## What is being asked
Starting with the line that contains "Provide the [X, Y]" and going on through the end of the material, write out every line again in full. Add -8 to each coordinate in the answers, and leave out the pictures.

## Input rows
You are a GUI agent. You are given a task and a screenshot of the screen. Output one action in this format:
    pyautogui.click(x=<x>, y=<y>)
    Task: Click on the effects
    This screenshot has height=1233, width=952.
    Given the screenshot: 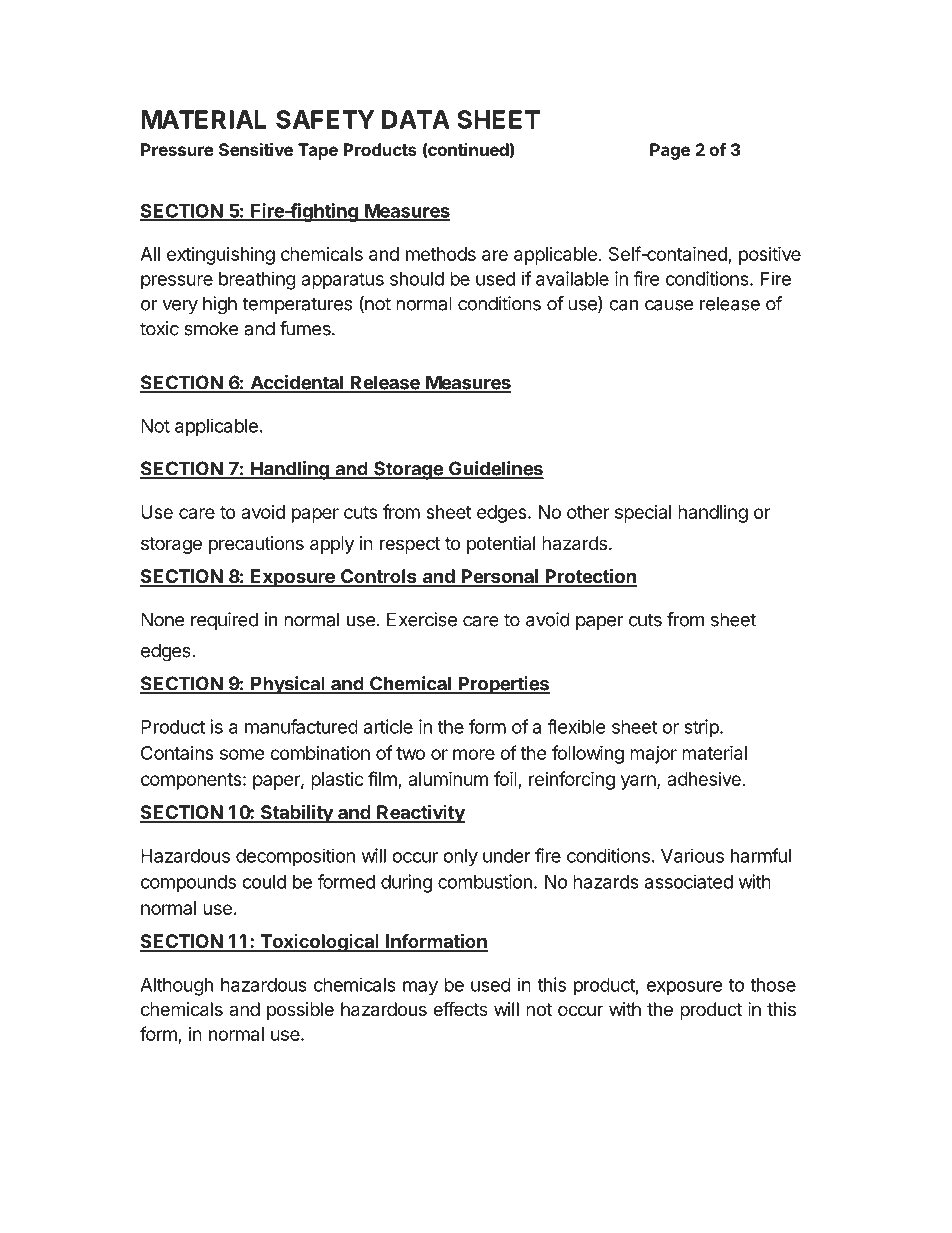 What is the action you would take?
    pyautogui.click(x=460, y=1008)
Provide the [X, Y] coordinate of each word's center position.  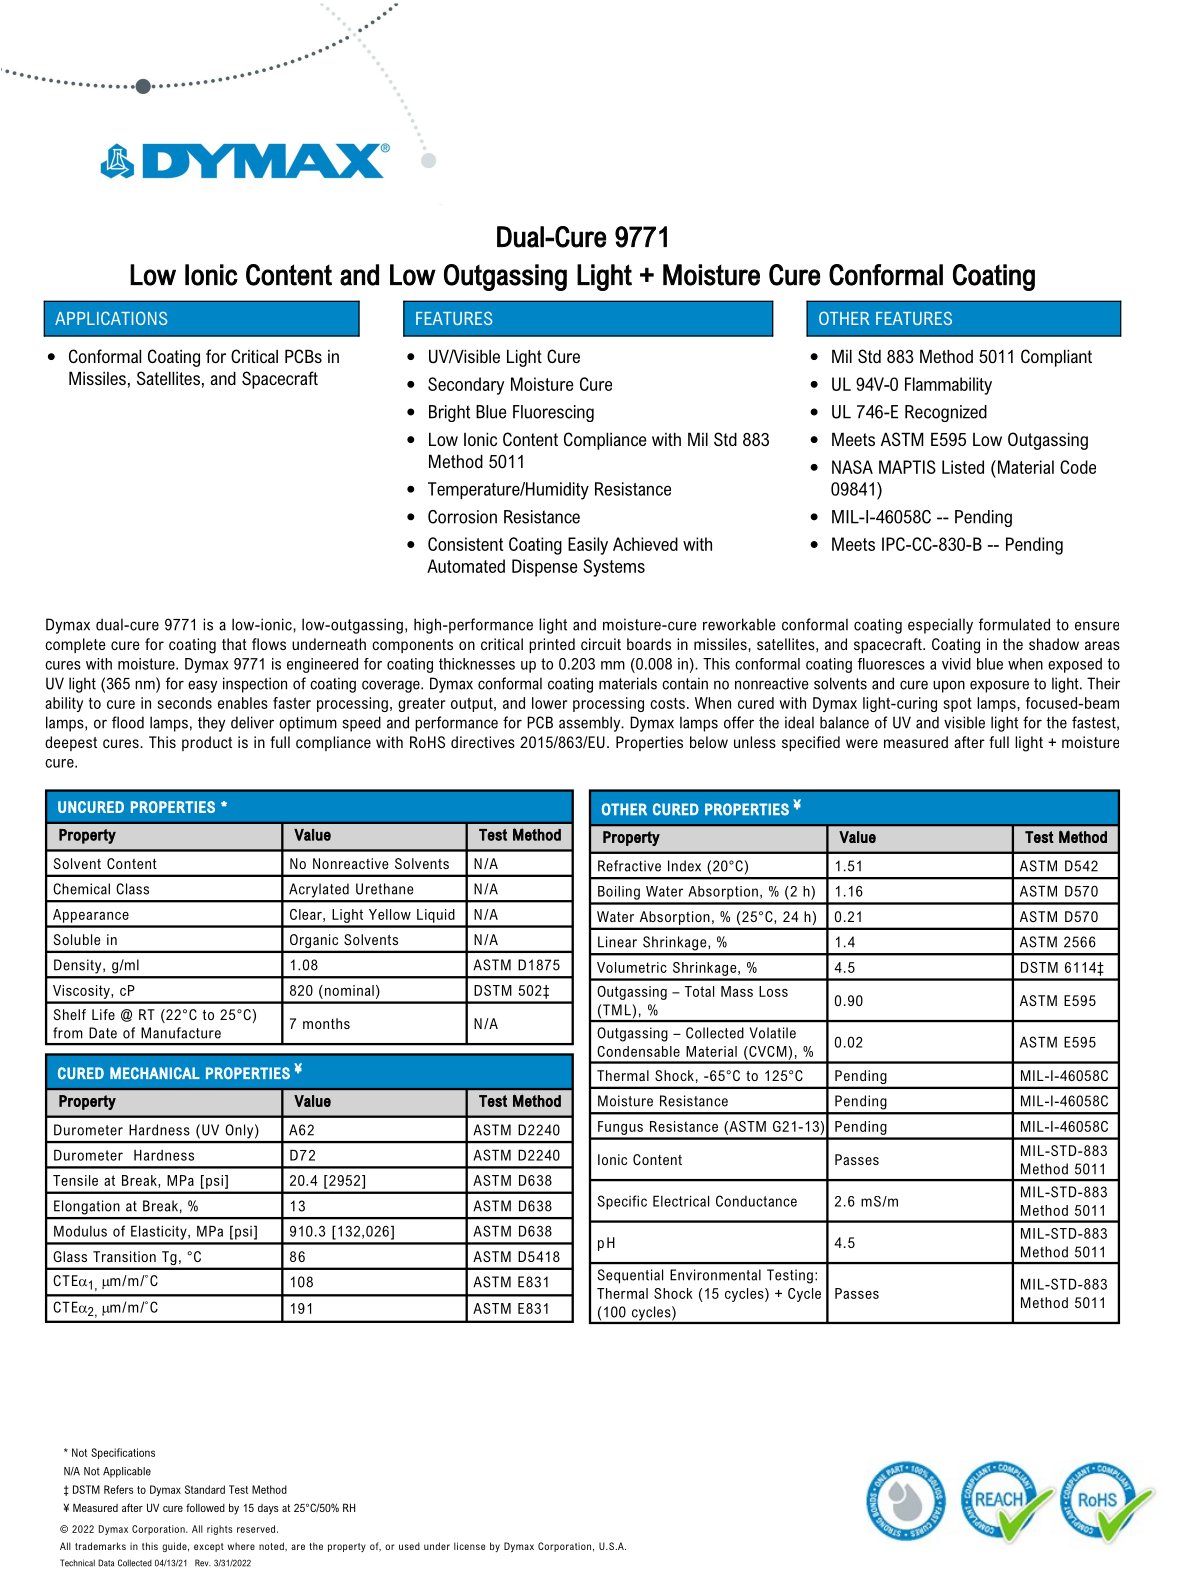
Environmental [715, 1275]
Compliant [1056, 358]
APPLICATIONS [111, 318]
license [469, 1546]
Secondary [466, 386]
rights [219, 1530]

## Result below
Provide the [X, Y] coordinate of each word's center position.  
Environmental [707, 1267]
Compliant [1048, 350]
APPLICATIONS [103, 310]
license [461, 1538]
Secondary [458, 378]
rights [211, 1522]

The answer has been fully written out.